The Inuit vs the I-pod

CANADA | Monday, 12 May 2014 | Views [200] | Scholarship Entry

I will never forget the day I sat peering out of the window of the pocket-sized aircraft that carried my classmates and I to the remote town of Gjoa Haven. It occurred to me that we were being entirely divorced from humanity. I was no longer able to discern clouds from the vast expanse of white tundra. No Landmarks or denotations of civilization peppered the ground, making the distance we were covering utterly incalculable.

Alienated by hundreds of miles of snow, we arrived at the port-a-cabin style airport. The ensuing week was filled with the demonstration of Inuit customs and traditions by the village elders and our Inuit contemporaries. Drum dancing, ice fishing and the crafting of traditional hunting tools were interspersed by popcorn movie nights and gossip about the latest relationship drama in the school.
Mid-week, we were lead out onto the vast tundra. Block by block, we watched the construction of an igloo. Memories of attempts to build “snow-forts” flashed across my mind, my childhood efforts eclipsed by the skilful craftsmanship of the Inuit people. Traditional ice-cutting tools were handled with expert precision by men with worn, leathery faces.

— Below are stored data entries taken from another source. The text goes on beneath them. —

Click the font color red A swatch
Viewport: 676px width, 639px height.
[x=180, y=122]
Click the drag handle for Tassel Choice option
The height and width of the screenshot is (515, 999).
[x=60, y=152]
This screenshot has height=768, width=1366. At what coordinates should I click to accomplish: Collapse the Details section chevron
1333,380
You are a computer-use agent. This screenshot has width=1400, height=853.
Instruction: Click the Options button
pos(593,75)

I couldn't help but imagine the scene as an animation of childish picture books, whimsically illustrated with fur-clad “Eskimos”.

As we got to know the people of Gjoa Haven, the imagery from the childish books of which I was reminded was further and further eroded. Stepping out of the comfortable temperature of the school block into the frigid air of outside was a reminder of the punishing nature of the climate and environment in which generation upon generation of Inuit have toiled to survive. Yet, a short journey across the network of icy tracks ended in arrival at the town’s Walmart equivalent. Soda cans and empty packets of “chips” freckled the clean white snow.

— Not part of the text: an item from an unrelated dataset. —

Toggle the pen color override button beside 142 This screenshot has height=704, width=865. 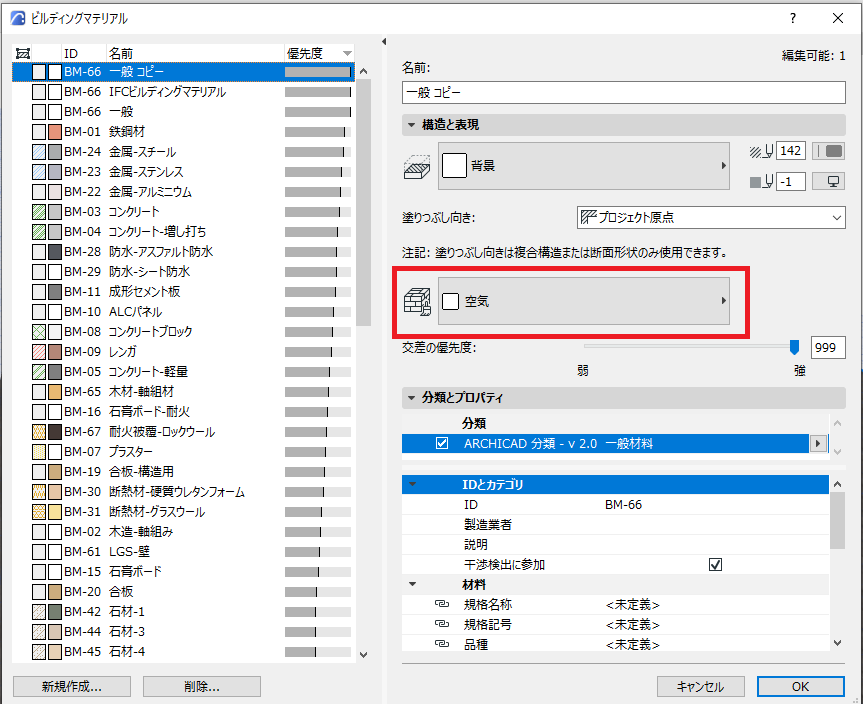click(x=829, y=151)
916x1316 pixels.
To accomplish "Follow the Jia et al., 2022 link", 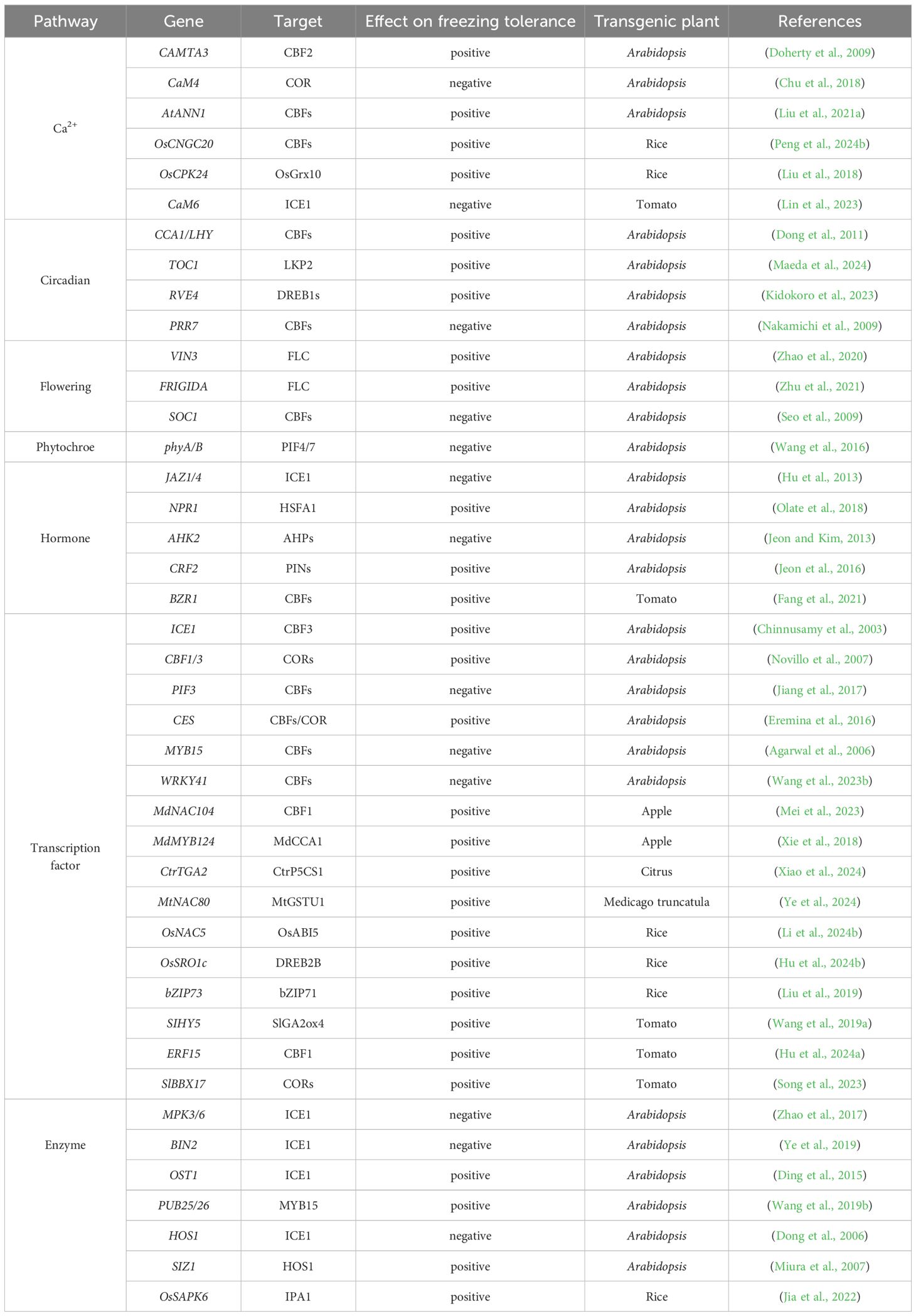I will 819,1297.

Later in the week, we were presented with a caribou that was skinned for us on the floor of the school's maths classroom. The Inuit teens handed out chunks of this delicacy in small dishes, marvelling at the way we cringed at the sight and taste of raw, bloody meat. They seemed proud of their heritage – eager to show off their throat singing skills after the meal. Yet, the sinister glow of i-pod screens seemed to lurk in the corner of the classroom that night. How long would the mystical beauty of this far off land remain intact?